WORK REQUEST
Copy the passage on Twitter's timeline changes between "Although it’s individualized, Facebook" and "to social networking.", inclusive, and swap "Facebook" for "Instagram".

Although it’s individualized, Facebook lets users know what their friends have liked and commented on, even if they aren’t following a post. Recent infrastructure changes on Twitter mean the rapid-fire social media giant could be inching toward a similar approach to social networking.
Traditionally, Twitter timelines have shown only a series of 140-character messages from people the user follows. Several years ago, in 2010, advertisers were able to start showing promoted tweets to users. But now many users have reported seeing unusual tweets on their timeline that Twitter has arbitrarily edited to reflect re-tweets and favorites by other people. Additionally, some users are receiving ping notifications when someone they know begins to follow another user.
Favoriting and re-tweeting are the two functions Twitter depends on, but they mean different things to different people. Some users are careful to say in their bios that re-tweets do not signal endorsements, while others use re-tweets to advocate a cause, for sarcastic purposes or to prove a point. Favoriting, however, is more elusive. It can be used to signal that someone has read a tweet, liked a post, or is saving a piece to read later. Or it can indicate an ironic response.

Dataset entries
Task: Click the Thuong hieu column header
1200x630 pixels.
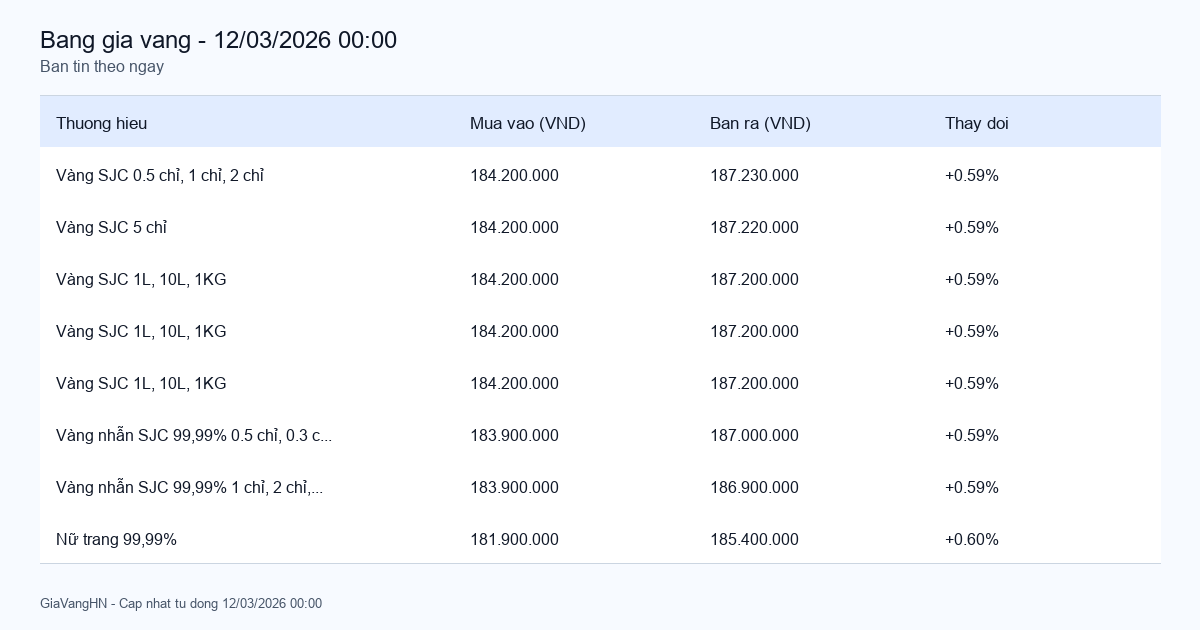Action: [x=101, y=123]
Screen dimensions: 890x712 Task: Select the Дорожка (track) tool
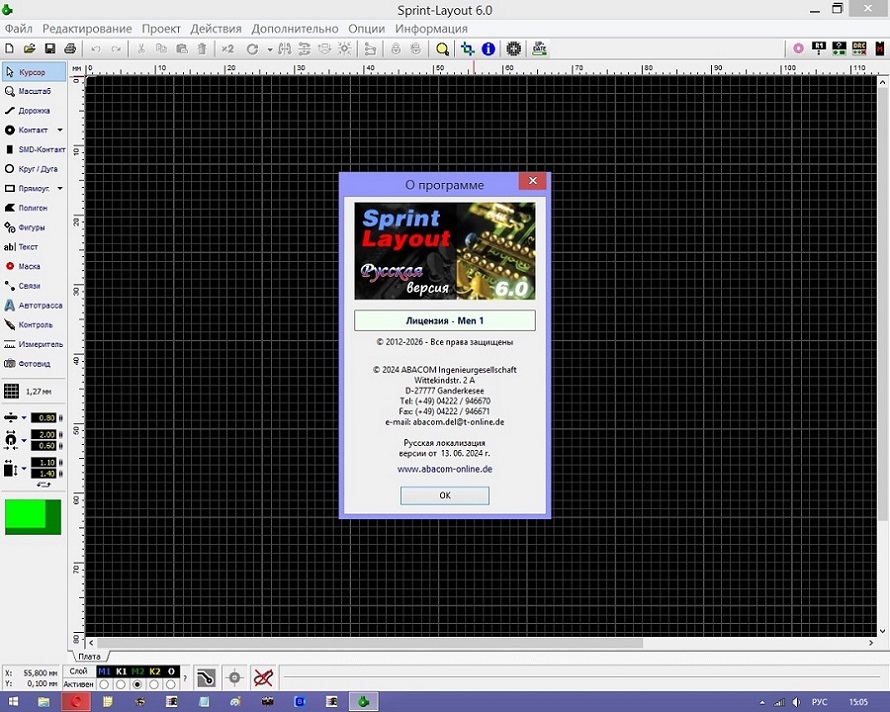click(33, 111)
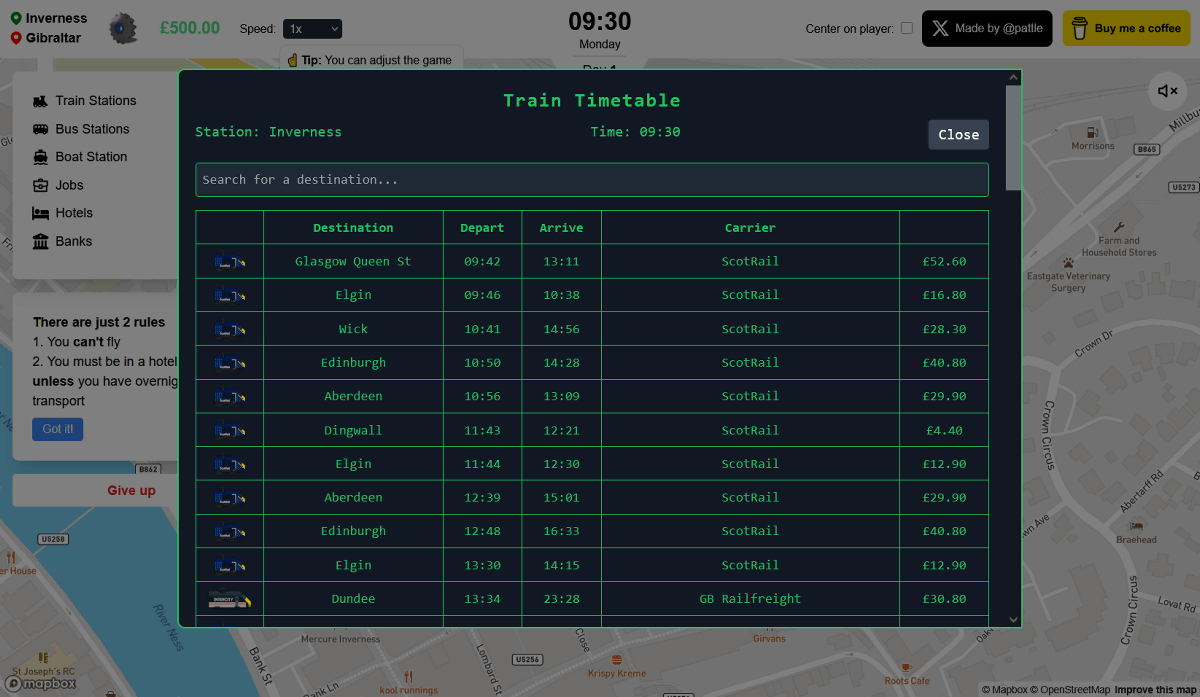Click the settings gear icon in the header
The width and height of the screenshot is (1200, 697).
point(123,29)

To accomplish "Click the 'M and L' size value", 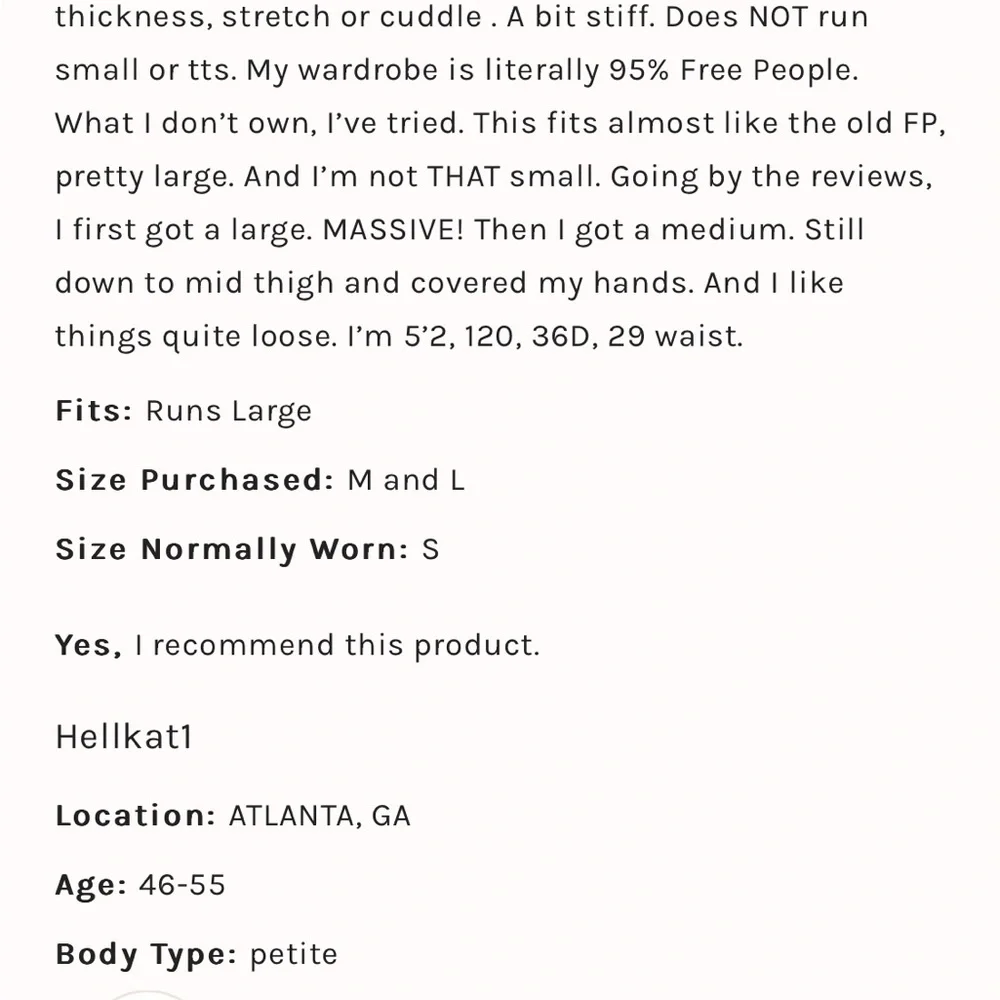I will (406, 480).

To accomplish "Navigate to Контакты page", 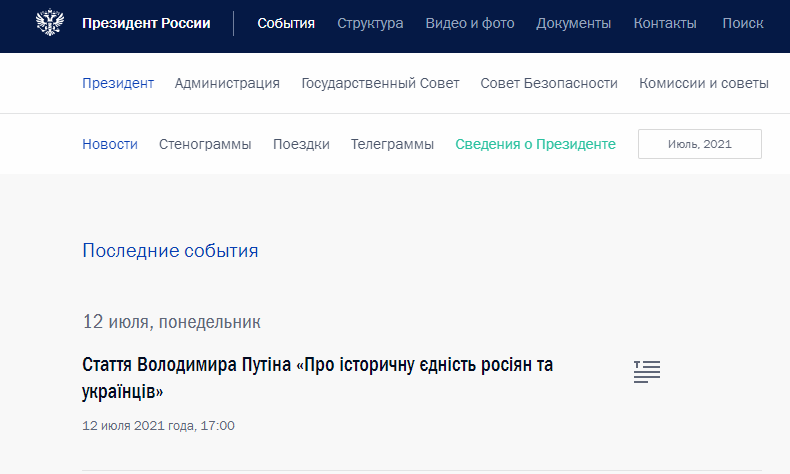I will tap(667, 23).
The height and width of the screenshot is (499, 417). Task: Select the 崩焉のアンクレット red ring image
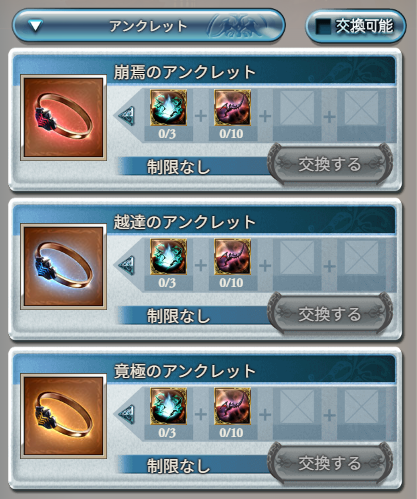63,118
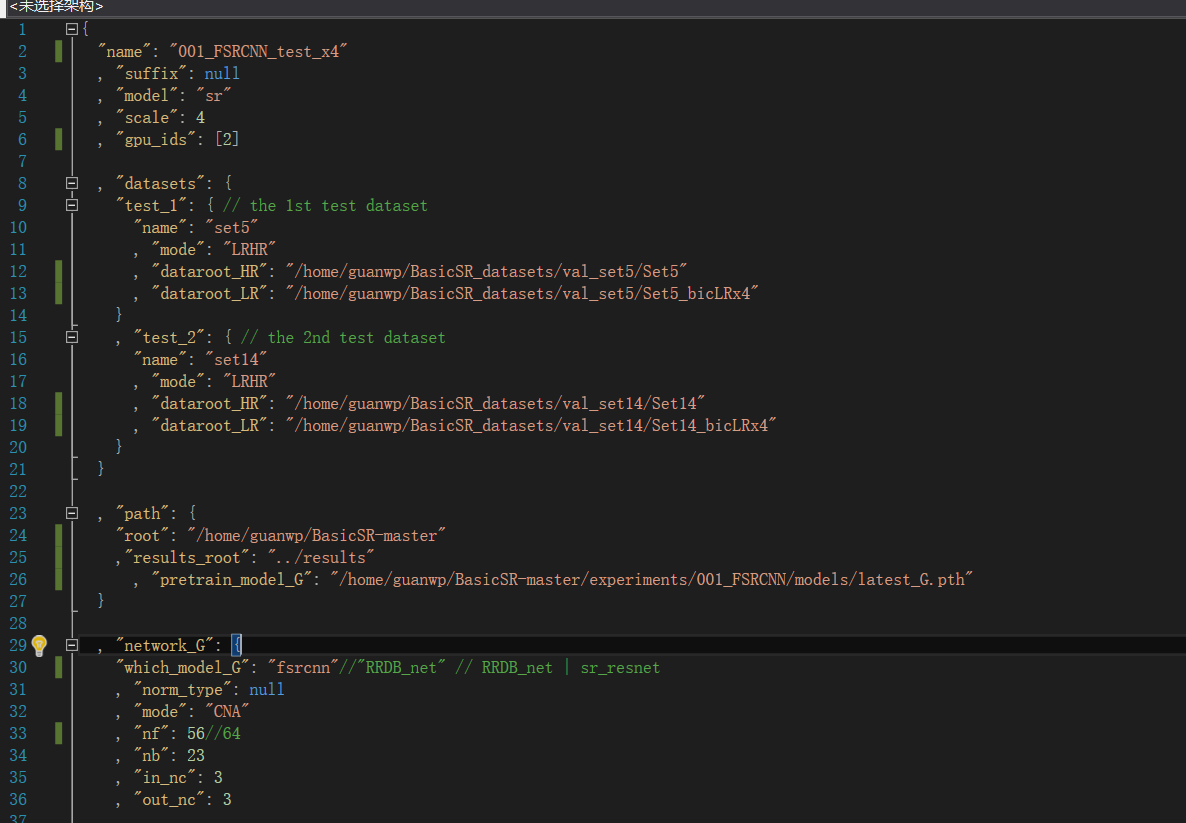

YOUR SOLUTION
Although it’s individualized, Instagram lets users know what their friends have liked and commented on, even if they aren’t following a post. Recent infrastructure changes on Twitter mean the rapid-fire social media giant could be inching toward a similar approach to social networking.